Whether you’re searching stand-alone Part D plans or Medicare Advantage plans (or both), the tool allows you to enter each of your medicines. If you have a My Medicare account, the drugs you have already entered will be entered again automatically.

When the list of available plans pops up, it will automatically sort your options in order of lowest to highest total drug costs including premiums. You can search the plans to see if your drugs are covered and at what price.

Note: Just because you enter the drugs you are taking doesn’t mean that the plans that appear in the search necessarily cover all of them. You need to dig deeper into the search results to confirm that your medicines are covered in each of the plans.

When you enter your medicines, you’ll also be asked to search for up to five pharmacies nearby. You can include mail order as one of your options. The tool allows you to search pharmacies by name, but it will also automatically provide a list of nearby in-network pharmacies. An interactive map allows you to check pharmacies farther from you that may offer lower prices. Drug copays can vary significantly from pharmacy to pharmacy, so you’ll want to take advantage of this tool, Greeno says.

You can use the link at the top of the results page to toggle back and forth between stand-alone Part D plans and Medicare Advantage Part D options in your area. This makes it easier to compare the costs and availability of stand-alone Part D plans to Medicare Advantage with prescription drug plans.

Note: Read the summary results carefully and note if all costs are included, or if some are coming soon.

Many plans have tiered pricing, charging more in copays for brand-name drugs and still more for categories of expensive drugs. There are also tiers for special needs and high-priced drugs and current, less expensive pricing for insulin. Tiers and costs for different types of drugs vary from plan to plan.

The tier system may enter into your price decision. If you take only generics with very low copays that don’t count toward your deductible, you may decide a low-premium, high-deductible plan is the most affordable option. Someone with expensive out-of-pocket prescription drug needs, however, may well opt for the lower deductible, slightly higher premium plan.

3. Look for other restrictions

In addition to tiered pricing, prescription drug coverage may come with other restrictions.

Some plans have coverage caps, or limits on how many pills of a certain medicine they’ll pay for each month and other volume restrictions. In most cases, this works fine. But some patients may find these restrictions eliminate the less expensive bulk mail-order option, or they may need to consult with their physician for other affordable options.

In 2019, Medicare Advantage plans were allowed to implement “step therapy.” With this strategy, patients must try cheaper medicines first before they are allowed to move to costlier drugs.
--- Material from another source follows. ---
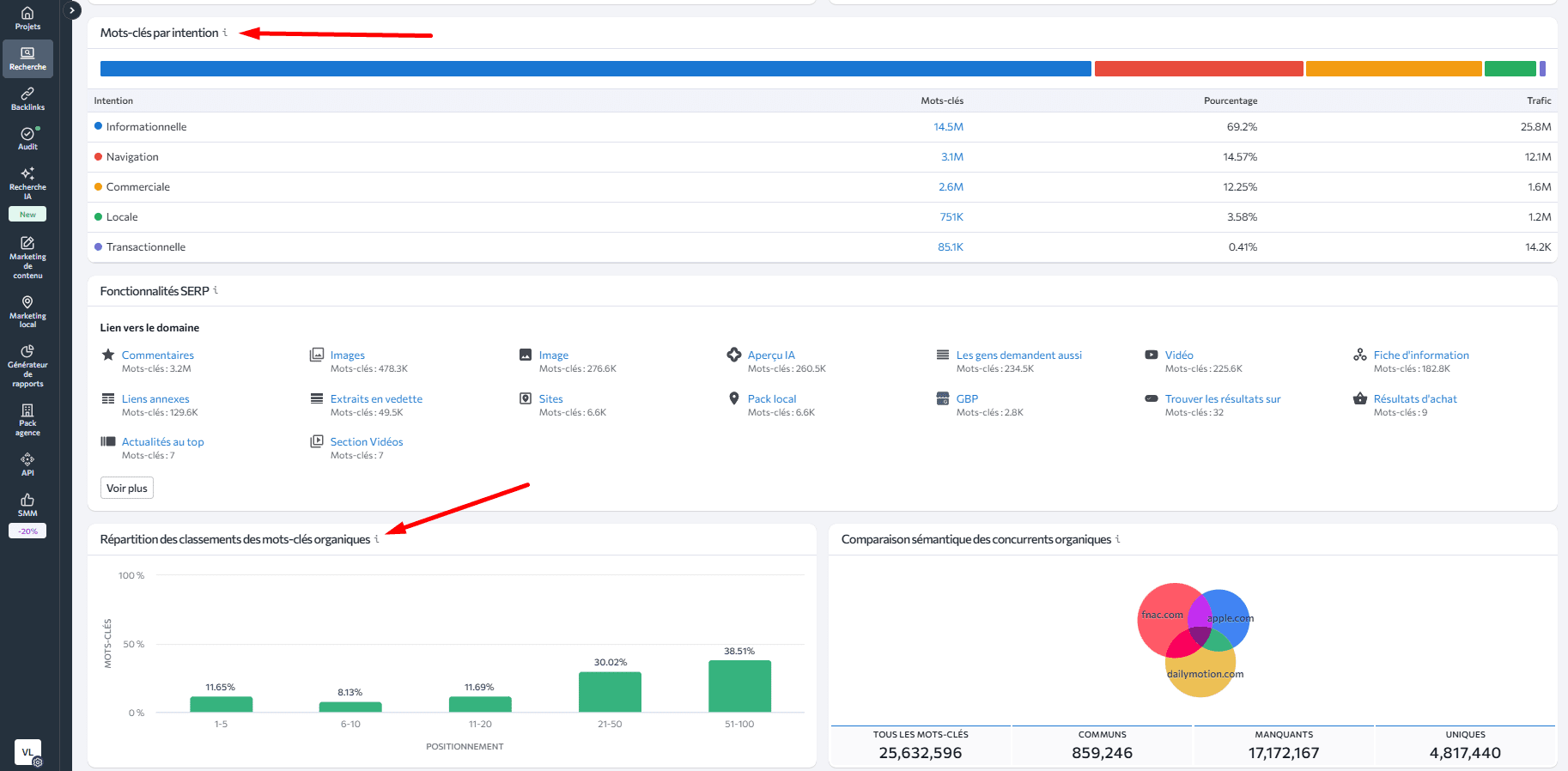Open the 14.5M Informationnelle keywords link
Screen dimensions: 1568x771
948,127
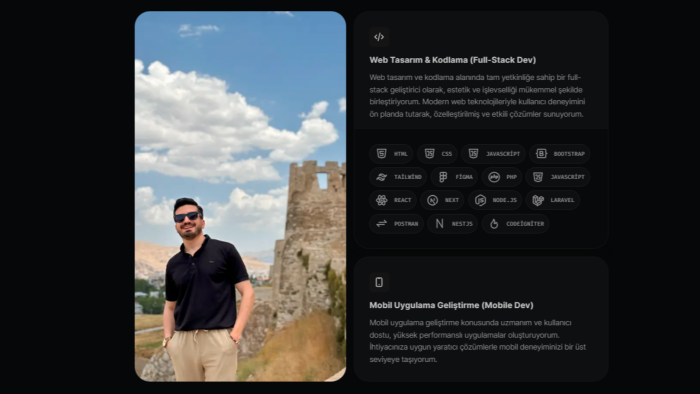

For many patients, lifestyle changes or less expensive but equally effective medicines can work as well as costlier therapies. But in other cases, step therapy can be a delay in getting the acute care a patient needs. That’s why it’s important to know when step therapy is part of your plan and discuss any concerns with your doctor.

4. Understand the exception process

Many times patients will undergo an unexpected health change well into the calendar year that changes their prescription drug needs, which may include a medication not on their plan’s formulary. In other cases, patients may find a covered drug becomes ineffective, and they need to switch to a more expensive version or one that isn’t included in their plan’s formulary.

In these cases, with the help of their doctors, enrollees can file for an exception. “In most cases insurers will grant the exemption,” Greeno says. But it is another hoop patients have to go through. Be sure to examine how this process works in the Part D plans you're considering.

5. Ask for help

Even people with modest drug needs can find it challenging to compare the various options. You can get help with the process through your local State Health Insurance Assistance Program, so find the SHIP nearest you. Or, as Greeno suggests, check with your local senior center for help. Often staff can assist with open enrollment questions or will know a good resource.